> **ACTIVITY**
Print the section of the mortgage article below starting at "In 2013, following" and ending at "bank’s prior charge.", word for word.

> **QUOTED PASSAGE**
Content starts

Registered Mortgage Defeated by Subsequent Judgment Mortgage

A recent judgment of the High Court emphasises the need for lenders seeking to rely on security (even where registered) to fully engage with all stages of the court process.

Mortgage Suit Proceedings 

Mortgage suits are proceedings taken by the holder of security on property (usually a judgment mortgage or equitable mortgage) to recover a debt by forcing a sale of that property.  As part of a mortgage suit, a court may make a well charging order.  

A well charging order will usually contain a:

  • declaration that the debt is “well charged” on the defendant's interest in the property;
  • direction that the property be sold; 
  • direction that the Examiner of the High Court take an account of all incumbrances on the property and make an inquiry into their respective priorities.

The court may give the defendant some time to pay the debt before the order for sale takes effect.  If the defendant fails to do so, the matter proceeds to the Examiner.  This was the process followed in the recent case of ADM Londis Ltd Co v Flynn1.  ADM Londis obtained judgment against the defendant.  It registered a judgment mortgage against his property, followed by a well charging order and an order for sale.  The matter then went to the Examiner to conduct an enquiry as to incumbrances.

Impact on Registered Mortgagee

In 2013, following an advertisement for incumbrancers, a sitting to prove claims was listed.  AIB plc appeared as it was the holder of a mortgage on the property registered in 2009.  It was accepted that in the normal course the later judgment mortgage of ADM Londis would cede priority to the bank’s prior charge.

Content ends

> **AVAILABLE DATA**
Content starts

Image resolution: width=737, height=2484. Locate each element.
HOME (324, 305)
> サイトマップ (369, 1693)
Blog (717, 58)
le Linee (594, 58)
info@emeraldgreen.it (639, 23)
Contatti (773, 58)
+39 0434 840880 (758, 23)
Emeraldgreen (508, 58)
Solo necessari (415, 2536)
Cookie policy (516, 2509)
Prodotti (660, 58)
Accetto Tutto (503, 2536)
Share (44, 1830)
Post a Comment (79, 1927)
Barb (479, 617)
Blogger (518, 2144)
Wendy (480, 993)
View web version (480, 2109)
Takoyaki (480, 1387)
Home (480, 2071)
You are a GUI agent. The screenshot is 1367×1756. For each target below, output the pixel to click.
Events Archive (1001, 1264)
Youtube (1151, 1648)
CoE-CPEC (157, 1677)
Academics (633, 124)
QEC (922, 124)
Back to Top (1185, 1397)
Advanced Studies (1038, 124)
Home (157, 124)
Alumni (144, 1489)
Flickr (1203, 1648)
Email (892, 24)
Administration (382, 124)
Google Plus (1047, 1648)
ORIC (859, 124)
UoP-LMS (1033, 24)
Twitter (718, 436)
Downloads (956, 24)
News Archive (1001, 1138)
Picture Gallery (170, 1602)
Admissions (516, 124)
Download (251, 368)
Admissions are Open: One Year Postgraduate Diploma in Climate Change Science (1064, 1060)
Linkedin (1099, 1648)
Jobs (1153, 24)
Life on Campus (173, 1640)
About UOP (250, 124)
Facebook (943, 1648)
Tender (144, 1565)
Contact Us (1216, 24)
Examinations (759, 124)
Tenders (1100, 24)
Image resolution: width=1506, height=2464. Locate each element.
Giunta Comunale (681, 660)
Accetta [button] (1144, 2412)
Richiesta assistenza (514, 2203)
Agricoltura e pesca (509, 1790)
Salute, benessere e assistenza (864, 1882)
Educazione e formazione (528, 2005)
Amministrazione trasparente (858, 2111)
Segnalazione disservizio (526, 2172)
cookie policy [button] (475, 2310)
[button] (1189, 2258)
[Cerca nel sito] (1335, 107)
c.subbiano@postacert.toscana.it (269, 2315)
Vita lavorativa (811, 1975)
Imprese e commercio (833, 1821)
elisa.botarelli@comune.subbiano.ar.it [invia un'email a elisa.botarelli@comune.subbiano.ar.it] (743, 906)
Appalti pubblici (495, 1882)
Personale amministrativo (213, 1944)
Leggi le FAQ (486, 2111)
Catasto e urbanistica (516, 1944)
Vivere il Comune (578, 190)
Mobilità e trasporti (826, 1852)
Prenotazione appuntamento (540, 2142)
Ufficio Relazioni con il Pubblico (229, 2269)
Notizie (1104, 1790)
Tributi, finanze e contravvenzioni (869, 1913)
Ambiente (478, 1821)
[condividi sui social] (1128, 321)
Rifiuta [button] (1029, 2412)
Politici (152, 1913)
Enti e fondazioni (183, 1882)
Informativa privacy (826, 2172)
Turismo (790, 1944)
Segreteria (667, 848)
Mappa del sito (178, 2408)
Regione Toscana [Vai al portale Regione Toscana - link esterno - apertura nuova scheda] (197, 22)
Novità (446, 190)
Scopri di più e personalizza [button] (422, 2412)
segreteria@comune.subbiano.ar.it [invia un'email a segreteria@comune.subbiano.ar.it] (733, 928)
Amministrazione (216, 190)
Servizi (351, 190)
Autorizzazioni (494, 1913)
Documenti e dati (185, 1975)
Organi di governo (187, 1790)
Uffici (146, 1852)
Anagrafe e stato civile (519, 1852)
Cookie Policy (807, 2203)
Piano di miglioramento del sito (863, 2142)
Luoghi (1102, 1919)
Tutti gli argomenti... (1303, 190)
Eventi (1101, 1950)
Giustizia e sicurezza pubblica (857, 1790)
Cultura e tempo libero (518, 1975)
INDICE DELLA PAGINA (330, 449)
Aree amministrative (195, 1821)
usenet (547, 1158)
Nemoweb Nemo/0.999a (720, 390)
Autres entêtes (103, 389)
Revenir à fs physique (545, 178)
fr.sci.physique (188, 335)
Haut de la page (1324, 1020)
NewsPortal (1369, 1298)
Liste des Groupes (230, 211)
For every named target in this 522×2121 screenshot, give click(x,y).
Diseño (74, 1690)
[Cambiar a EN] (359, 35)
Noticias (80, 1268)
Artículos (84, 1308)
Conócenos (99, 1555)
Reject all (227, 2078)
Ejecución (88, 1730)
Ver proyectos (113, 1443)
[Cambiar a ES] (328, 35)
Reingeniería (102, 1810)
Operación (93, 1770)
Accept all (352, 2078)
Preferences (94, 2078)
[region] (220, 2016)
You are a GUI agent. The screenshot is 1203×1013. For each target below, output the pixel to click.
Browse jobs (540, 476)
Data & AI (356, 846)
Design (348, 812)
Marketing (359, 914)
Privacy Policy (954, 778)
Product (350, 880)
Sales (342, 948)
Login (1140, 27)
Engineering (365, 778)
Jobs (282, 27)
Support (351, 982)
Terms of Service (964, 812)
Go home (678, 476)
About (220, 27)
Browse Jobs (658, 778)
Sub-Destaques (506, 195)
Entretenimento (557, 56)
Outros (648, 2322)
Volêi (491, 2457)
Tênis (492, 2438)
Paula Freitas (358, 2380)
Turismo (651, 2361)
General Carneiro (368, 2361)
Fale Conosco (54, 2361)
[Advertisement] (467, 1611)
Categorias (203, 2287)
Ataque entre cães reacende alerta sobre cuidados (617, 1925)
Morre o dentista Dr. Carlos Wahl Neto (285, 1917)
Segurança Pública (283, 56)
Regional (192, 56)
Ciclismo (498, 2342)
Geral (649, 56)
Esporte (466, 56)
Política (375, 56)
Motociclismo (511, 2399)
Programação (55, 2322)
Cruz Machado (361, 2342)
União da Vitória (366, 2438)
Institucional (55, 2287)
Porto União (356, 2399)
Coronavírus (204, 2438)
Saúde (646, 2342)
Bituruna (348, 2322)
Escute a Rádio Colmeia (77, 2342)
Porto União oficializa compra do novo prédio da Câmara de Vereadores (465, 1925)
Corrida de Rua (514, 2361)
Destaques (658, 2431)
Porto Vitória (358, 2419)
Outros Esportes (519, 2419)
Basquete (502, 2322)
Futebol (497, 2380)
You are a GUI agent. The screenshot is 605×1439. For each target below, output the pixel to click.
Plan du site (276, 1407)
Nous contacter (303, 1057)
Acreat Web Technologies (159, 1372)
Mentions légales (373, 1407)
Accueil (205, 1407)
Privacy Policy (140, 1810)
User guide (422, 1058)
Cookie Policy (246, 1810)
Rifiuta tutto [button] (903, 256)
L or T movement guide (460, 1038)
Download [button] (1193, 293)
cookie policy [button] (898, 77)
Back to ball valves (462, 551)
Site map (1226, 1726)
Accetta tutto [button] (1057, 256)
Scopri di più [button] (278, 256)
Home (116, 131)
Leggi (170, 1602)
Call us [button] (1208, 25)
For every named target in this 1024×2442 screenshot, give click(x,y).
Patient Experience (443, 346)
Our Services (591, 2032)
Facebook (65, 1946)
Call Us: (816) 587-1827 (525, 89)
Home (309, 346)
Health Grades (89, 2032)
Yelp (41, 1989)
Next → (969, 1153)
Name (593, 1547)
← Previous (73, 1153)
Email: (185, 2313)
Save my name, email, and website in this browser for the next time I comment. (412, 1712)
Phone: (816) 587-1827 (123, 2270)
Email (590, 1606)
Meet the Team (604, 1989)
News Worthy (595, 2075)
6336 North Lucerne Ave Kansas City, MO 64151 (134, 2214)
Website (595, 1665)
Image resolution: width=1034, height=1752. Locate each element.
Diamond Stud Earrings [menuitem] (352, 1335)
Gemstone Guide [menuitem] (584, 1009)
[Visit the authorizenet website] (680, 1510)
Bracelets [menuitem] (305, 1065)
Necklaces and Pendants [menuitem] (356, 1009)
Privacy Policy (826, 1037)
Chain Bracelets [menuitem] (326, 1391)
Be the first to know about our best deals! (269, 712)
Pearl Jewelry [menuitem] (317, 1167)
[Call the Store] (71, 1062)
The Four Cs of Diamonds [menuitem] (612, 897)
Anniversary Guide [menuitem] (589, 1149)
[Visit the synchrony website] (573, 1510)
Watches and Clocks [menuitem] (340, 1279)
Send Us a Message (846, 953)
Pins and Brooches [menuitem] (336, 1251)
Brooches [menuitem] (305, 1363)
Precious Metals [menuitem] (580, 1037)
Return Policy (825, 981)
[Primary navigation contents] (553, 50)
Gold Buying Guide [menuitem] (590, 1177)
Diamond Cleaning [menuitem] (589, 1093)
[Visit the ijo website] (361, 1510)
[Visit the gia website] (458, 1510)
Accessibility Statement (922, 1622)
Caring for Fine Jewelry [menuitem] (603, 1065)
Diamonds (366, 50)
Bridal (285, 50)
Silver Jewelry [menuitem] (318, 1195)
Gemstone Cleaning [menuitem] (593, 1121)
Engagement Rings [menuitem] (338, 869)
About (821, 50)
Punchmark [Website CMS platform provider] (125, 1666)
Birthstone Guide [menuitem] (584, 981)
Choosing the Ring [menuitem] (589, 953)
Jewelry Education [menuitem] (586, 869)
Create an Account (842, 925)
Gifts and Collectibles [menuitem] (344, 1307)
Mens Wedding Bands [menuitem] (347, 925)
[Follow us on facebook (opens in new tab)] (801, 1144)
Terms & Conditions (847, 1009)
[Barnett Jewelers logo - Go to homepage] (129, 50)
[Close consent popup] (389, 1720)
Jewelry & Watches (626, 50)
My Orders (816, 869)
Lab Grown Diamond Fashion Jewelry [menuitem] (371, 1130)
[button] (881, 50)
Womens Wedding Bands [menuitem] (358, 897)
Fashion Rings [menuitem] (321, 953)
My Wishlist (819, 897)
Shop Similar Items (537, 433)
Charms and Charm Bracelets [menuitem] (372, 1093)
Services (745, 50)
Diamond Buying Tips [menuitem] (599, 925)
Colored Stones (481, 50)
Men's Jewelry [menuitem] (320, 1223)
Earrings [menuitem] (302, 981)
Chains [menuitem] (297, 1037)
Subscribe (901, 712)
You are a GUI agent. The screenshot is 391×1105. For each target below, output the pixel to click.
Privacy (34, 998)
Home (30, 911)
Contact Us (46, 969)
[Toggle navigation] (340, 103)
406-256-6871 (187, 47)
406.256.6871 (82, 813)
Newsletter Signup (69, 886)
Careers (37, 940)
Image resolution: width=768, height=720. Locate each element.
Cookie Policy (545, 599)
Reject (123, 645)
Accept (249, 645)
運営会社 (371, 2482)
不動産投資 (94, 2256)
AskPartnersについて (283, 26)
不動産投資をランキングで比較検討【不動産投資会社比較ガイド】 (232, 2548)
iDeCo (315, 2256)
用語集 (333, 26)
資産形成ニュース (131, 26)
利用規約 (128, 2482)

Content ends

> **RESPONSE AREA**
In 2013, following an advertisement for incumbrancers, a sitting to prove claims was listed.  AIB plc appeared as it was the holder of a mortgage on the property registered in 2009.  It was accepted that in the normal course the later judgment mortgage of ADM Londis would cede priority to the bank’s prior charge.